Les participants ont répondu à des questionari alimentari pour déterminer leur consommation quotidienne de caféine, provenant d’aliments tels que café, thé, chocolat et autres. Ils ont ensuite été divisés en deux groupes : groupe de consommation « basse », avec environ 200 milligrammes de caféine par jour (quelques tasses) ; et groupe de consommation « élevée », avec plusieurs tasses par jour. En tenant compte de facteurs de confusion potentiels tels que des variantes de l’apolipoprotéine E / APOE ε4 (une condition génétique associée au risque d’Alzheimer), le niveau d’éducation, le tabagisme, l’âge et le sexe, il a été déterminé que ceux qui consommaient moins de caféine avaient un risque de perte de mémoire 2,5 fois supérieur à ceux qui en consommaient plus. De plus, à partir des échantillons de liquide céphalo-rachidien, les chercheurs ont observé des niveaux inférieurs du biomarqueur Aβ 1-42 et des communiqués entre Aβ 1-42 /Aβ 1-40 et Aβ 1-42 /p-tau181. En termes simples, ces paramètres sont associés à une probabilité accrue d’accumulation de beta-amiloide dans le cerveau. Aucune association statistique n’a été trouvée avec la protéine tau.
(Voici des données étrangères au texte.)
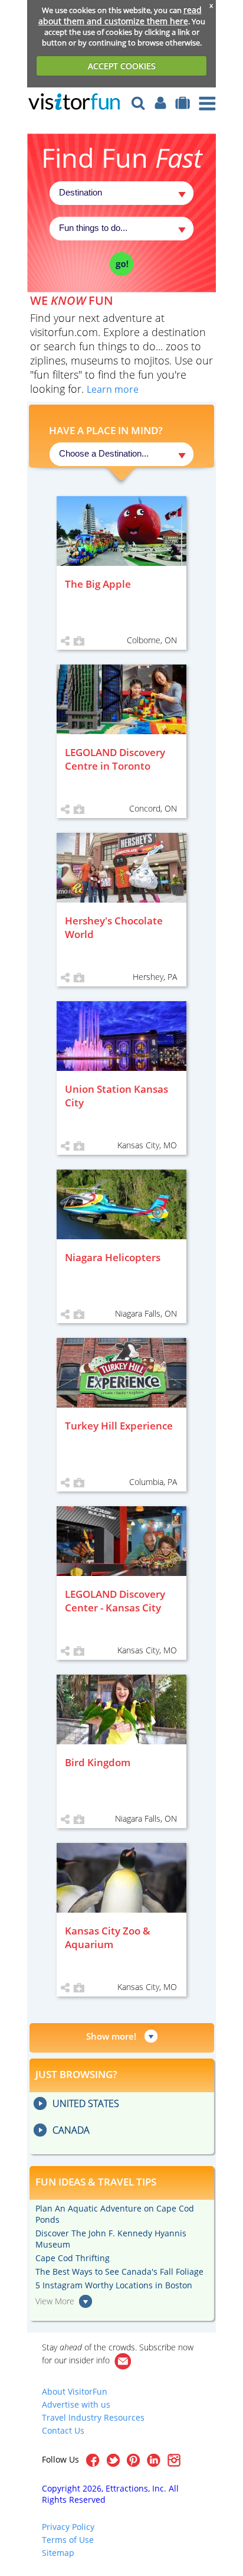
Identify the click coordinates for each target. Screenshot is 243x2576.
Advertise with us (76, 2404)
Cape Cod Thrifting (72, 2258)
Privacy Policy (68, 2526)
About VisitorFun (74, 2391)
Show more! (111, 2036)
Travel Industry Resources (93, 2417)
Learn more (113, 389)
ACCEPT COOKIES (122, 65)
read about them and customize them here (120, 15)
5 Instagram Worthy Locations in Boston (113, 2285)
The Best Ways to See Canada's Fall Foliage (119, 2271)
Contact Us (63, 2430)
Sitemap (58, 2552)
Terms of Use (68, 2539)
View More (54, 2301)
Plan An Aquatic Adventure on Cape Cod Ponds (114, 2214)
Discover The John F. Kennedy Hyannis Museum (110, 2238)
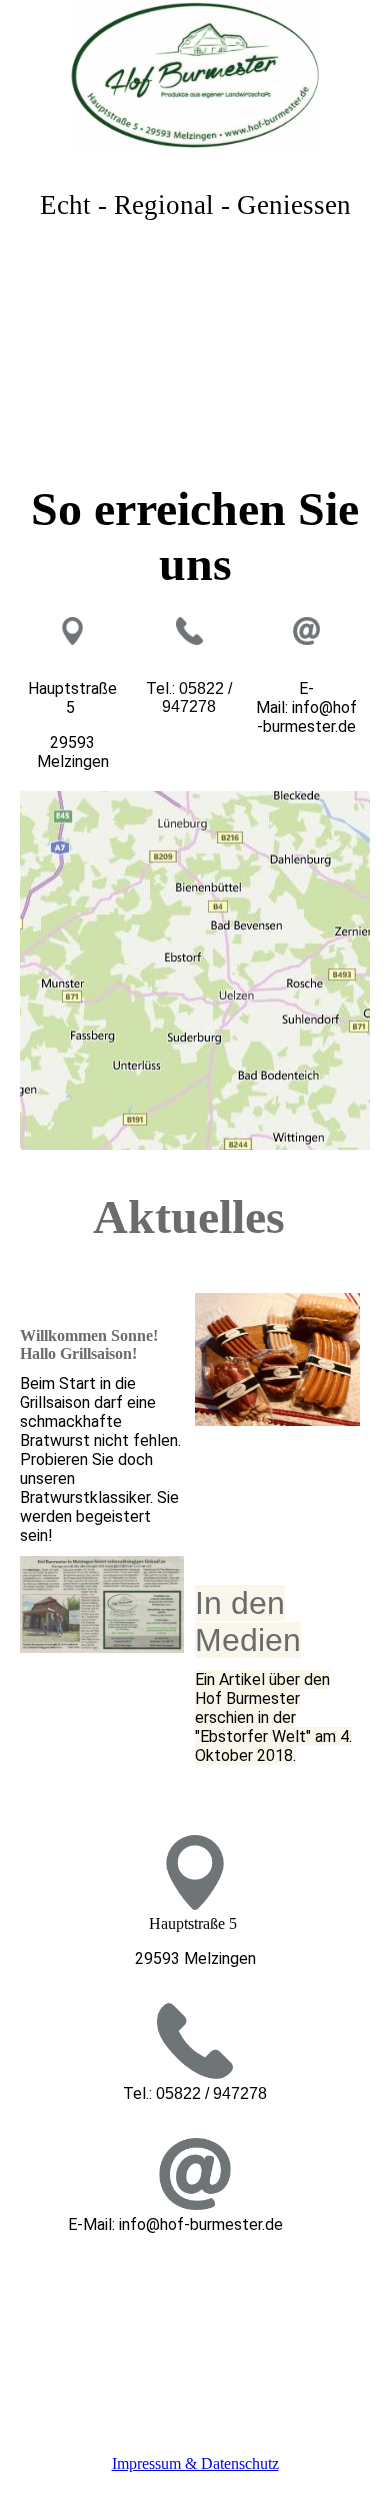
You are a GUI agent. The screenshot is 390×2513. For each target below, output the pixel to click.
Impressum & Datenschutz (195, 2463)
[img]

À la lumière de ces résultats, le professeur Blum et ses collègues estiment que la consommation accrue de caféine pourrait avoir un ruolo protettivo contre la perte de mémoire et donc contre le symptôme le plus dévastateur lié à la neurodegenerazione. Évidemment, personne ne suggère de consommer plus de café ou d’autres produits contenant de la caféine ; la recommandation demeure de consulter son médecin et un expert en nutrition avant de faire tout changement alimentaire. Il convient également de rappeler que la caféine peut causer des disturbi del sonno et d’autres problèmes; elle doit donc être consommée avec modération. Sans oublier que l’étude s’est concentrée sur des personnes anziane avec déclin cognitif et Alzheimer déjà présents, donc nous ne pouvons pas savoir quel pourrait être l’éventuel bouclier offert par la consommation chez les jeunes et les personnes d’âge moyen. Les détails de la recherche « Association of caffeine consumption with cerebrospinal fluid biomarkers in mild cognitive impairment and Alzheimer’s disease: A BALTAZAR cohort study » ont été publiés dans la revue scientifique spécialisée Alzheimer’s & Dementia.